Because the user’s upper limb is not entirely amputated, they can still use their remaining fingers and muscles. We confirmed that the developed finger prosthesis can assist the user’s actions. All testing procedures performed in this study were previously approved by the university’s Institutional Review Board (CHAMC 2022-11-053-002), and all participants provided written informed consent.

5. Conclusions

In this study, we developed a wearable finger prosthesis for partial amputees, and this paper presents a kinematic model for the prosthesis. We adopted a McKibben muscle-type pneumatic actuator as our actuator, and applied traditional modeling of pneumatic actuators to the one we manufactured. Since there were discrepancies between the modeling and experimental results, we proposed an adjusted modeling approach and evaluated the performance of the pneumatic actuator.
We also measured EMG signals for each level of force by inducing a specific pinch force on the index finger using visual feedback, which allowed us to control the actuator. The measured signals were evaluated by their RMS size, which in turn controls the proportional control valve as it changes the signal from 0 V to 5 V. After integrating the finger prosthesis for partial amputees with the pneumatic actuator continuously controlled by EMG signals, we measured the pinch force of the prosthesis.
We proposed and tested a mechanism that inserts SMA springs into the joints of the finger prosthesis to change their stiffness, in order to maintain bending motion and assist the pinch force even when the EMG signal decreases. Finally, we evaluated the performance of the prosthesis through eight different pinch grip motions.
If we only extract and amplify the EMG signals of the flexor digitorum muscle to control the actuator, we can ignore many unnecessary signals, such as wrist movement in grip actions, thus greatly increasing the accuracy of actions according to the user’s intention. Therefore, research on mechanisms that can extract signals from specific muscles in real time is needed.
In addition, due to the limitations of the prototype material of the finger prosthesis, we were unable to apply the pressure that generates the maximum bending of the actuator, so in future studies we will design an easier process and consider more durable structures.
Depending on the level and location of an amputation, there can be differences in EMG signals, so extensive collection and analysis of EMG signals from disabled participants through numerous clinical trials are needed. Also, since EMG signals differ from user to user, research on precise calibration to proportionately apply the pressure is required. This would help in customizing the finger prosthesis device to best serve the needs of the individual user, enhancing both the effectiveness and comfort of the device.

Author Contributions

Conceptualization, H.K. and H.C.; methodology, H.K. and H.C.; software, H.K., S.J. and P.T.D.; data curation, H.K., S.J. and P.T.D.; formal analysis, H.K. and C.K.L.; writing—original draft preparation, H.K., B.A. and S.K.; writing—review and editing, H.C. and Y.K.; supervision, H.C. and Y.K.; project administration, Y.K.; funding acquisition, Y.K. All authors have read and agreed to the published version of the manuscript.

Funding

This work was supported by Incheon National University Research Grant in 2020.

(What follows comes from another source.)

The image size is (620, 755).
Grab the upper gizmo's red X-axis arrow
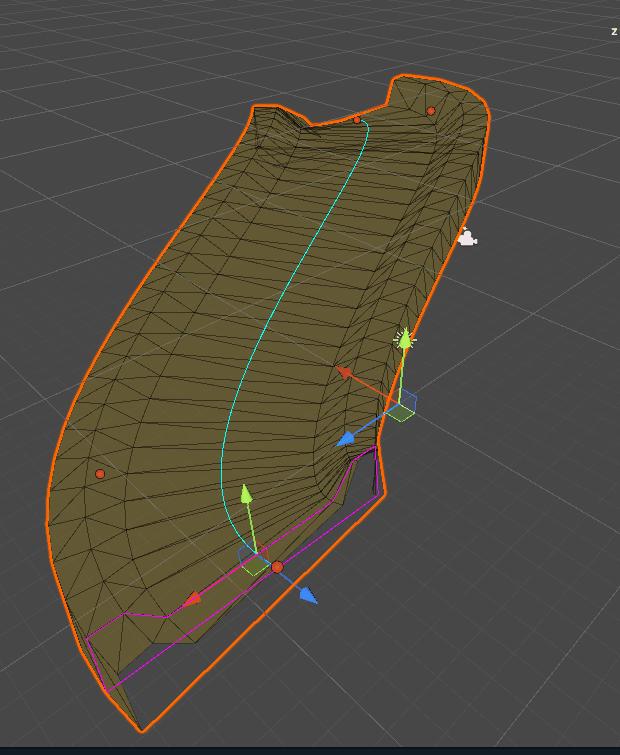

Institutional Review Board Statement

The study was conducted in accordance with the Declaration of Helsinki and approved by the Institutional Review Board of Cha University (Bundang Medical Center) (IRB File No. CHAMC 2022-11-053-002).

Data Availability Statement

Data are contained within the article.

Conflicts of Interest

The authors declare no conflict of interest.

References

  1. Dunai, L.; Novak, M.; García Espert, C. Human hand anatomy-based prosthetic hand. Sensors 2020, 21, 137. [Google Scholar] [CrossRef] [PubMed]
  2. Murali, B.; Huddle, S.; Weir, R.F.F. Design and evaluation of a distally actuated powered finger prosthesis with self-contained transmission for individuals with partial hand loss. Adv. Mech. Eng. 2019, 11, 1687814019834114. [Google Scholar] [CrossRef]
  3. Ryu, W.; Choi, Y.; Choi, Y.J.; Lee, S. Development of a lightweight prosthetic hand for patients with amputated fingers. Appl. Sci. 2020, 10, 3536. [Google Scholar] [CrossRef]
  4. Sandoval-Gonzalez, O.; Jacinto-Villegas, J.; Herrera-Aguilar, I.; Portillo-Rodiguez, O.; Tripicchio, P.; Hernandez-Ramos, M.; Flores-Cuautle, A.; Avizzano, C. Design and development of a hand exoskeleton robot for active and passive rehabilitation. Int. J. Adv. Robot. Syst. 2016, 13, 66. [Google Scholar] [CrossRef]
  5. Burns, M.K.; Van Orden, K.; Patel, V.; Vinjamuri, R. Towards a wearable hand exoskeleton with embedded synergies. In Proceedings of the 2017 39th Annual International Conference of the IEEE Engineering in Medicine and Biology Society (EMBC), Jeju, Republic of Korea, 11–15 July 2017; pp. 213–216. [Google Scholar]
  6. Ceccarelli, M.; Morales-Cruz, C. A prototype characterization of ExoFinger, a finger exoskeleton. Int. J. Adv. Robot. Syst. 2021, 18, 17298814211024880. [Google Scholar] [CrossRef]
  7. Li, H.; Cheng, L.; Sun, N.; Cao, R. Design and control of an underactuated finger exoskeleton for assisting activities of daily living. IEEE/ASME Trans. Mechatron. 2021, 27, 2699–2709. [Google Scholar] [CrossRef]
  8. Wang, Y.; Zheng, S.; Song, Z.; Pang, J.; Li, J. A coupling dynamic model for studying the physical interaction between a finger exoskeleton and a human finger. IEEE Access 2020, 8, 125412–125422. [Google Scholar] [CrossRef]
  9. Jiang, S.; Chen, B.; Qi, F.; Cao, Y.; Ju, F.; Bai, D.; Wang, Y. A variable-stiffness continuum manipulators by an SMA-based sheath in minimally invasive surgery. Int. J. Med. Robot. Comput. Assist. Surg. 2020, 16, e2081. [Google Scholar] [CrossRef]
  10. Kim, Y.; Cheng, S.S.; Desai, J.P. Active stiffness tuning of a spring-based continuum robot for MRI-guided neurosurgery. IEEE Trans. Robot. 2017, 34, 18–28. [Google Scholar] [CrossRef]
  11. Jeon, H.; Le, Q.N.; Jeong, S.; Jang, S.; Jung, H.; Chang, H.; Pandya, H.J.; Kim, Y. Towards a snake-like flexible robot with variable stiffness using an SMA spring-based friction change mechanism. IEEE Robot. Autom. Lett. 2022, 7, 6582–6589. [Google Scholar] [CrossRef]
  12. Thomas, T.L.; Bos, J.; Huaroto, J.J.; Kalpathy Venkiteswaran, V.; Misra, S. A Magnetically Actuated Variable Stiffness Manipulator Based on Deployable Shape Memory Polymer Springs. Adv. Intell. Syst. 2023, 2023, 2200465. [Google Scholar] [CrossRef]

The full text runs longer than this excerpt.